Now we need to stretch our imaginations here and say what if there was an investment vehicle that had the following traits:
-A guaranteed interest rate?
-A variable dividend that got added to this guarantee and has been paid by some companies for over 100 continuous years? (Again, this is not constantly growing, but paid every year)
-Can access 90% of every dollar you put in at any time with a simple piece of paper?
-When structured properly, can be withdrawn tax free with no intention of ever paying it back and with no penalty?
-Protected from creditors and lawsuits (true in all but 2 states)?
-And finally, has a death benefit kicker?
There are different types of life insurance to purchase. Term insurance is exactly that - you are purchasing for a specified number of years (a term). Once that term is over, you are either alive and nothing got paid out, or you were one of the unlucky 1% who did die and your family received a death benefit. And that is the statistic: For every 100 term premiums an insurance company receives, it only pays out, on average, for 1 individual. It is cheap premiums (a healthy male in his 30s can get $1 million in coverage for about $700 for the YEAR) and is the bread and butter for life insurance companies. It is ESSENTIAL if you have a young family to have life insurance. If this is all you can afford to do, do this. It's better than not having any and your family having nothing if you pass.
The other broad category is permanent life insurance, which includes whole life and universal life.
Can a whole life policy be structured so that it has a minimal death benefit but we can stick a lot of cash into it to maximize the cash value and use the money while we are alive? The answer is yes. When properly structured, a whole life policy done in a "banking" way focuses less on the death benefit and gives you the opportunity to get to the cash within that policy.

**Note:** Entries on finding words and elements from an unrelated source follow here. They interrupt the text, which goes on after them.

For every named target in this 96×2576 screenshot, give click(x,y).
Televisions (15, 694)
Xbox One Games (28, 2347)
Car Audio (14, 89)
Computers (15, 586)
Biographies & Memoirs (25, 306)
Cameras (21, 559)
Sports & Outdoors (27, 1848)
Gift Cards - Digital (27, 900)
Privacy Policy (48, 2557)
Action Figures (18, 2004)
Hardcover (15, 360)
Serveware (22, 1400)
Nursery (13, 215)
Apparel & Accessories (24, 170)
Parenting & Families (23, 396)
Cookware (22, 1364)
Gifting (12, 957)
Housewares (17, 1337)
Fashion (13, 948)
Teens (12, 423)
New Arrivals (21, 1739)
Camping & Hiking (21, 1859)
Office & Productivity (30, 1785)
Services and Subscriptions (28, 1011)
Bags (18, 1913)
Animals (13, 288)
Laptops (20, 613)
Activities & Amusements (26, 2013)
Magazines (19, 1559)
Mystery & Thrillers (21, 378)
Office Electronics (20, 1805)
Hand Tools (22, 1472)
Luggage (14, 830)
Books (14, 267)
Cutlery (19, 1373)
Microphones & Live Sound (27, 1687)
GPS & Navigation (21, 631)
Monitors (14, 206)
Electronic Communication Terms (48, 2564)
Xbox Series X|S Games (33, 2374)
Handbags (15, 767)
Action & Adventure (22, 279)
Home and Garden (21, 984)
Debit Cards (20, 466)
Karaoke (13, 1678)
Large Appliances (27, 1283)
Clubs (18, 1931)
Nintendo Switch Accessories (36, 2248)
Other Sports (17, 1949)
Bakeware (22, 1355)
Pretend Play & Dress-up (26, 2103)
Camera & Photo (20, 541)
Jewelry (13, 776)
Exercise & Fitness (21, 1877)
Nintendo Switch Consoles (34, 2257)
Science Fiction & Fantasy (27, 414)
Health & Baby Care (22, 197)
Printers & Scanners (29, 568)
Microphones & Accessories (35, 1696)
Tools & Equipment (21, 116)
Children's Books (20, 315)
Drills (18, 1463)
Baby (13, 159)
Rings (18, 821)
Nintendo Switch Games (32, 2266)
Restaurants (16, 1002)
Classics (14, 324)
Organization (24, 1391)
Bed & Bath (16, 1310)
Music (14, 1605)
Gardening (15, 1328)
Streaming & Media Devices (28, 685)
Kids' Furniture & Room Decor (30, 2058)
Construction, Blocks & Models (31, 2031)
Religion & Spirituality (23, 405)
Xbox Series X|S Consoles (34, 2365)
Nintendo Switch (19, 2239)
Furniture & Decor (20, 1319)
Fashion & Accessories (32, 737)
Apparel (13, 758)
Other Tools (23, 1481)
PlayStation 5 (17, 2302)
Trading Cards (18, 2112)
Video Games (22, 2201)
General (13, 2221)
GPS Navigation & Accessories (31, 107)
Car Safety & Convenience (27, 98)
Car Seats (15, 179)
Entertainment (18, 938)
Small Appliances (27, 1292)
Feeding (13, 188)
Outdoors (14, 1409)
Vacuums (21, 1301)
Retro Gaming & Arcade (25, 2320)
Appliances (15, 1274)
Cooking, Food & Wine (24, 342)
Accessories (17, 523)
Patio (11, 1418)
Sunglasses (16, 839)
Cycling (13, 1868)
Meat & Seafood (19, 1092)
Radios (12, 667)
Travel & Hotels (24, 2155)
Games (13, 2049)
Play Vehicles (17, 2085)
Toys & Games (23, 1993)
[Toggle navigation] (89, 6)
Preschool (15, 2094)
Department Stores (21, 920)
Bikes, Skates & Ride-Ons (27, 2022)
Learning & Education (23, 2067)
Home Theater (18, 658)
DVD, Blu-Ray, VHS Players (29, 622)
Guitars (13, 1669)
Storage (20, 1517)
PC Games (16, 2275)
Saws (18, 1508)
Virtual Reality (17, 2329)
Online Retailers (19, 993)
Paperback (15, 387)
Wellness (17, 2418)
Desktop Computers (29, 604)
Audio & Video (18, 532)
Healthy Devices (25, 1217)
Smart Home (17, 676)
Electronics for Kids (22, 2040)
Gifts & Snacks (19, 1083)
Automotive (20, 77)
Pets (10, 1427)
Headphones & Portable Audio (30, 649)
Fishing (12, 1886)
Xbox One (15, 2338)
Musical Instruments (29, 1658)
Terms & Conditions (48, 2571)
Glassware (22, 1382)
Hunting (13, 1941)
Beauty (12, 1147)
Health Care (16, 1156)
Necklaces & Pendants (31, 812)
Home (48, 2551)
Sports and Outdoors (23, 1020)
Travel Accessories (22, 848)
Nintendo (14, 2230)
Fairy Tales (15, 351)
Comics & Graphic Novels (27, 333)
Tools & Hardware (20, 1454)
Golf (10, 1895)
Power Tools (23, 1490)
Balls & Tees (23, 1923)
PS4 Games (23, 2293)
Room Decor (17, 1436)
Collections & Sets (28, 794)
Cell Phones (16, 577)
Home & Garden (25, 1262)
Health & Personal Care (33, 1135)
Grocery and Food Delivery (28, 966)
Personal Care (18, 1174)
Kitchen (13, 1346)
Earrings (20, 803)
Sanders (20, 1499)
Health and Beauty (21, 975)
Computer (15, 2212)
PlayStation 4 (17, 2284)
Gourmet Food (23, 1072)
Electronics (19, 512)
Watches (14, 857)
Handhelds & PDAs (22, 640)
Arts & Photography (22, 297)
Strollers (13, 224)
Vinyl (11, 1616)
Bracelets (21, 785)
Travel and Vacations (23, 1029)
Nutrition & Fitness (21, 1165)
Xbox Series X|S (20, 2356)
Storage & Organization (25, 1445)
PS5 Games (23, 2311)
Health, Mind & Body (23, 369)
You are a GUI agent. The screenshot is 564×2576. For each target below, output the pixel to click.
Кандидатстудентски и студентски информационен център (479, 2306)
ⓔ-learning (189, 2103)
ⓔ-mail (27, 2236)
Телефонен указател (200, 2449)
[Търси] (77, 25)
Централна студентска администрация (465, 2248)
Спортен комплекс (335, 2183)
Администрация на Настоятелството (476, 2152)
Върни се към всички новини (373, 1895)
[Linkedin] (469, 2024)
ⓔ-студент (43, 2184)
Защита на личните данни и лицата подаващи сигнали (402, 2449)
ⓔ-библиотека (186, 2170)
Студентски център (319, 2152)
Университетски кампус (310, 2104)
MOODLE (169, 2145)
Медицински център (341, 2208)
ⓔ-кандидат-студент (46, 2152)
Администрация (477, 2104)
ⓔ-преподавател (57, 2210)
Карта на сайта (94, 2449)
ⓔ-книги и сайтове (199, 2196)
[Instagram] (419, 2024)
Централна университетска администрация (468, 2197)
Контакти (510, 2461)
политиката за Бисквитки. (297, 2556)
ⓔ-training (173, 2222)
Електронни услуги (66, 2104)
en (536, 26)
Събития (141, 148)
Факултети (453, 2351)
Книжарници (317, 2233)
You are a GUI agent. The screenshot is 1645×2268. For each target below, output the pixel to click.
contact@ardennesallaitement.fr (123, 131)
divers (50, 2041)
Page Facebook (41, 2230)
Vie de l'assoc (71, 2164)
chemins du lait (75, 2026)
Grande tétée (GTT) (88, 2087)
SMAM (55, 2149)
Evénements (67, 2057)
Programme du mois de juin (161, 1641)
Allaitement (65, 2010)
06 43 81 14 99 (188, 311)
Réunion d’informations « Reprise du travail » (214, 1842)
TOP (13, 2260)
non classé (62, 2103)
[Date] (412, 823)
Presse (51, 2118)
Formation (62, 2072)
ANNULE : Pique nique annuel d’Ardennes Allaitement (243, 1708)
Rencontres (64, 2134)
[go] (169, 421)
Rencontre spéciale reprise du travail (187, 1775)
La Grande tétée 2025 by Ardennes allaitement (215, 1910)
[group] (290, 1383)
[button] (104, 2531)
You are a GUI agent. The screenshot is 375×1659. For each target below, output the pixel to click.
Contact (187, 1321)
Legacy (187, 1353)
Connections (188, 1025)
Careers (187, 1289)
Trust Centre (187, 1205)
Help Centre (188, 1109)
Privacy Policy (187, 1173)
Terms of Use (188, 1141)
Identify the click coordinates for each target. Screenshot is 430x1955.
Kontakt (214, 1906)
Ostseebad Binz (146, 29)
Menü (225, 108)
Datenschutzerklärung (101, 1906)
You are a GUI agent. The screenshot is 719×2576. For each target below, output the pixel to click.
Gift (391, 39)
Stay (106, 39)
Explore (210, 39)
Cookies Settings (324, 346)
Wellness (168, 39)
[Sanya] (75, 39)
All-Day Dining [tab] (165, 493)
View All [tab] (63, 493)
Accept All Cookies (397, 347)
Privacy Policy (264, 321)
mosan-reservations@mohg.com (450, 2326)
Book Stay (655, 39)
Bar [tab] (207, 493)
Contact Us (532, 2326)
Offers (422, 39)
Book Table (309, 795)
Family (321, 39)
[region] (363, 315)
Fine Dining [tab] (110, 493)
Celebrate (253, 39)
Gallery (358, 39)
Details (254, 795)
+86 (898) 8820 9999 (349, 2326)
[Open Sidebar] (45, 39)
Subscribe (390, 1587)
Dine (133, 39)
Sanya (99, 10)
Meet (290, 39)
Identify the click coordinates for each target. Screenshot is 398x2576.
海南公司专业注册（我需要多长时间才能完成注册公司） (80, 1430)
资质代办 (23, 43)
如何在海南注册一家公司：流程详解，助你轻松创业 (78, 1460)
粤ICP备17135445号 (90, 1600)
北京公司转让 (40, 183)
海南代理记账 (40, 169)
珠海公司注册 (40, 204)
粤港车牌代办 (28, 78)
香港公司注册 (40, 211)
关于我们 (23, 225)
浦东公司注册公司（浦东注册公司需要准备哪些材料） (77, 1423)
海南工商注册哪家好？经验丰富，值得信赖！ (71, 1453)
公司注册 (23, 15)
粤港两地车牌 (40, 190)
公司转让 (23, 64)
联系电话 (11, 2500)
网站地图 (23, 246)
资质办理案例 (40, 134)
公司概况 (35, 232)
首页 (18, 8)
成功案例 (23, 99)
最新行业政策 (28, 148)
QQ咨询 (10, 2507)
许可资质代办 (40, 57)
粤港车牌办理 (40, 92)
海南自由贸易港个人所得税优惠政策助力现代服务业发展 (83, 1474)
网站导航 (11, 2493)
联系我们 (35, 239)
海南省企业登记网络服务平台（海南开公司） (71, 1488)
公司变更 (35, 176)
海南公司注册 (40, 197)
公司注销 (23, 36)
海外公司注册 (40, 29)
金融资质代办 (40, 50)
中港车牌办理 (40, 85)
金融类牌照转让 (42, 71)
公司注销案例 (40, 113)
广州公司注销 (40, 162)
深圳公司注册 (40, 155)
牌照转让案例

Does it drive you crazy when you hear some CEO that was fired get a $15 million severance package? Where did the money come from? It was most likely from an insurance policy. The company goes to NY Life, in this example, and says we need an insurance policy on our CEO and we only want to pay the premium in full just once, and we want the death benefit to be $50 million. NY Life responds and says to the company that if they want $50 million dollars in death benefit, it will cost them a one-time fee of $18 million, and the company will have immediate access to the cash value of $15 million within the policy. This is known as a single premium policy. If the company does not need that money, it is earning interest on that cash value along with a possible dividend that compounds the cash value over time. These "single premium" policies are known as Paid-Up Additional riders for the policy that we purchase for ourselves (PUA for short).
There is one other key concept to understand. We just can't stuff this policy with excessive cash without the IRS starting to sniff around. There is a 7 pay-test to make sure this insurance policy remains as an insurance policy and does not turn into a Modified Endowment Contract, aka a MEC. If the policy becomes an MEC, you have lost all the flexibility and benefits this insurance policy can provide and have essentially created an annuity.
So think of a see-saw. You have this single premium whole life insurance policy on one side with all this cash value built in, and on the other side of the see saw is a term life insurance policy with $0 cash value (remember: if you pay in full for the term and you don't die, you get nothing). The teeter point is the MEC. We start on the term side, but get as close to that teeter point as possible WITHOUT crossing over.
How should one of these policies be structured to benefit you? Well let's use an example of a person in their early 30s. She makes $100,000/year, so the maximum amount of life insurance she can purchase is up to 25x her annual salary, or $2.5 million in death benefit. This should be structured to maximize the Cash Value of the policy, so we want to see lots of PUAs in the policy, but there has to be a minimum amount of a traditional whole life policy to support it. As I said earlier, the PUAs are the catalyst or the turbo. You can only put so much turbo on an engine of a Kia Rio. The engine of a Corvette, however, can handle much more turbo. The minimum ratio of whole life premiums: PUAs allowed should be at least 1:3 when done in favor for you, preferably higher.
(14K premiums: 45K PUAs, or 1: 3.1), which adds another $600,000 in death benefit, giving us $2.1 million in death benefit. What does this do starting Year 1? If this was a traditional whole life policy and the premium was $60,000, you would have about $1500 in cash value. That's it. By structuring it the infinite banking way, you have access to $44,000 of cash value, or almost 75% of what you just put in. And you have a $2.1 million dollar death benefit just in case something happened to you.
You have a choice in terms of trying to grow this cash value. This is supposed to be a very conservative part of our overall assets. I will make it easy and make sure this is a dividend-paying whole life policy. You do not want to be tied to the stock market directly as one can be with universal life. Though I called this the fixed income side of my portfolio, this is NOT something you put at risk. The dividend grows by compound interest, not simple interest. This dividend will become so large over time that it can pay your whole life premium without you putting in another penny into the policy. In fact, with our policy, our goal is to maximize the amount of money we can put in for the first 7 years and then leave it alone and let the dividends pay the premium. The other interesting thing to note is with a traditional whole life policy, the death benefit remains the EXACT same value. With an IB policy, as the cash value grows, the death benefit grows as well, so your loved ones will actually have more money from the death benefit in case you passed prematurely.